Lethal force is a tool police are taught strict rules for use and when the decision to use it is made it is to be done as taught or there are consequences.

Once the decision is made it is shoot centre mass til the threat is over. 5 shots takes a couple seconds. When you look down the sights of a handgun you can not see your target, they are a blur, hence shooting centre mass.

I wish everyone who said shoot a leg would go to a range and play with a gun for a day. I've done shooting with the police during a famil at their range and on my farm with friends. It's not what you think it is.

I will concede some of these situations can be handled much better, but the resources aren't there yet. When 911 gets the call for someone with a knife there's no time to call in counsellers and others who can talk someone down. People can't stand the taxes and police budgets we already have imagine adding in all the support staff to have critical incident responders on shift as well.

I'd like to see better training for officers, I know a lot of good ones, but the more education the better.

Sorry for rambling, lots of good comments on this thread but also lots of people making judgement of a situation we know very little about.
What are you talking about?

You find it hard to aim a gun at the range, so cops shouldn’t be expected to be better? That’s your response to Finnish police actually being better?

You’re missing the point on lethal force. If police are taught strict rules for use, those rules are too relaxed in Canada and (especially) the US, that’s the point people are making.

As far as the 911 call, it was for a welfare check, not someone running around with a knife. If that’s not the situation to bring in people actually trained to help, what is?

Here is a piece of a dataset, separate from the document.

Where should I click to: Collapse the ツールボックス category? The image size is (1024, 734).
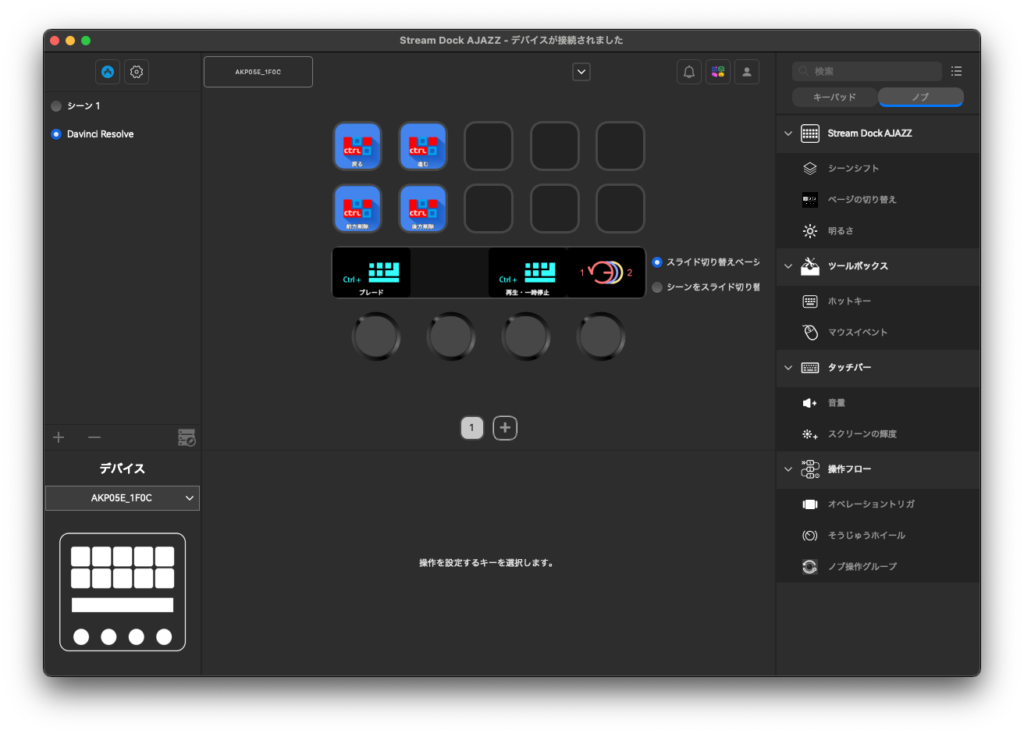(x=788, y=267)
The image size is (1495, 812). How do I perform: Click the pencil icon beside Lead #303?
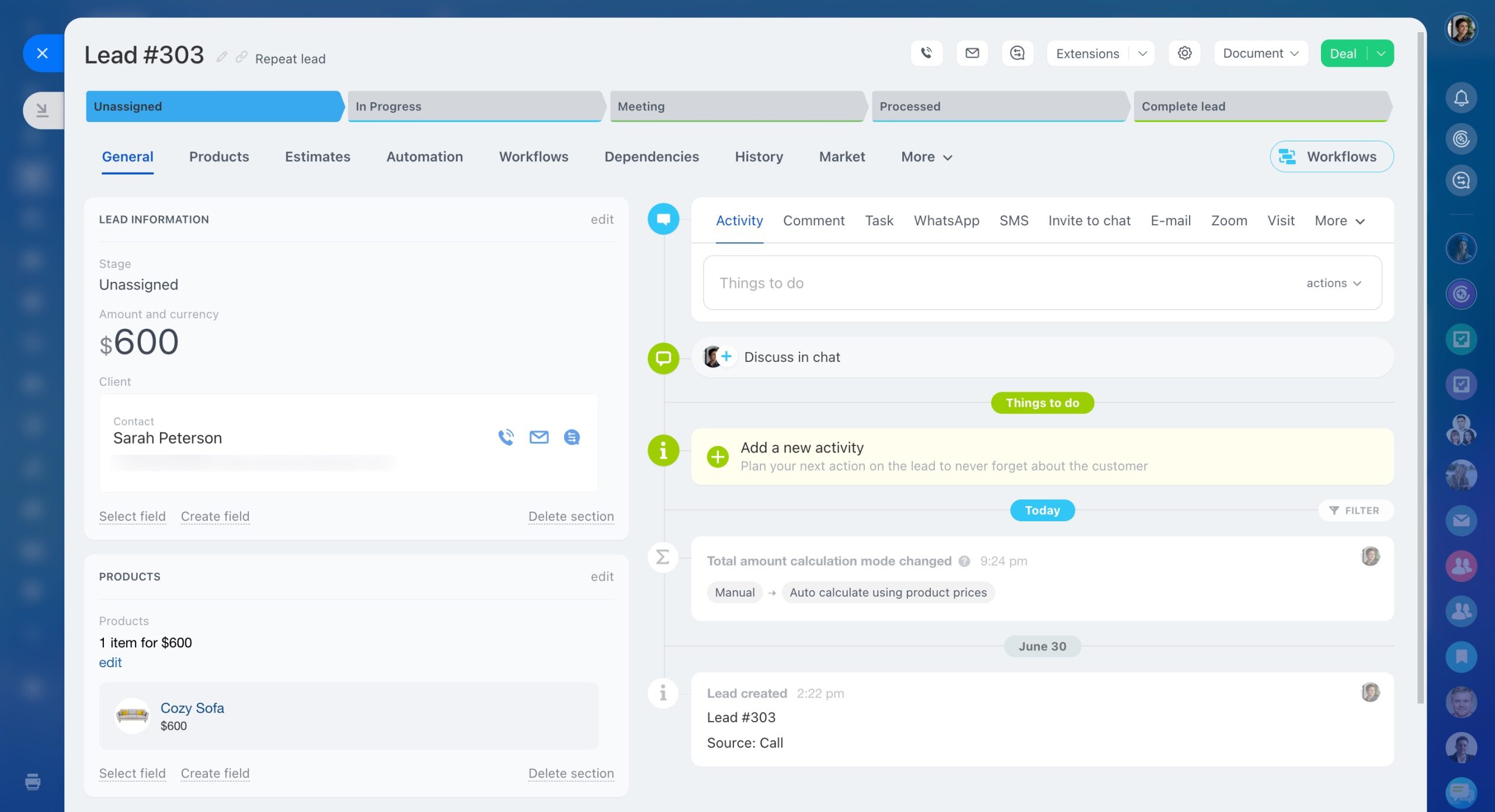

I agree that people are making some pretty strong assumptions about a situation we don’t know everything about (and never will). But some people are also relying on the false narrative that cops did what’s right, or what they had to do, or the only thing they could do, while many of us are trying to point out that North America’s version of “right, necessary, the only option” isn’t any of those things. If you want to gloss over how Finnish police do it, or U.K. police, or one of the many other police forces that do it better, that’s fine. But it CAN be done better, and the resources are there, they’re just used to make the police tougher and stronger, not better at protecting life.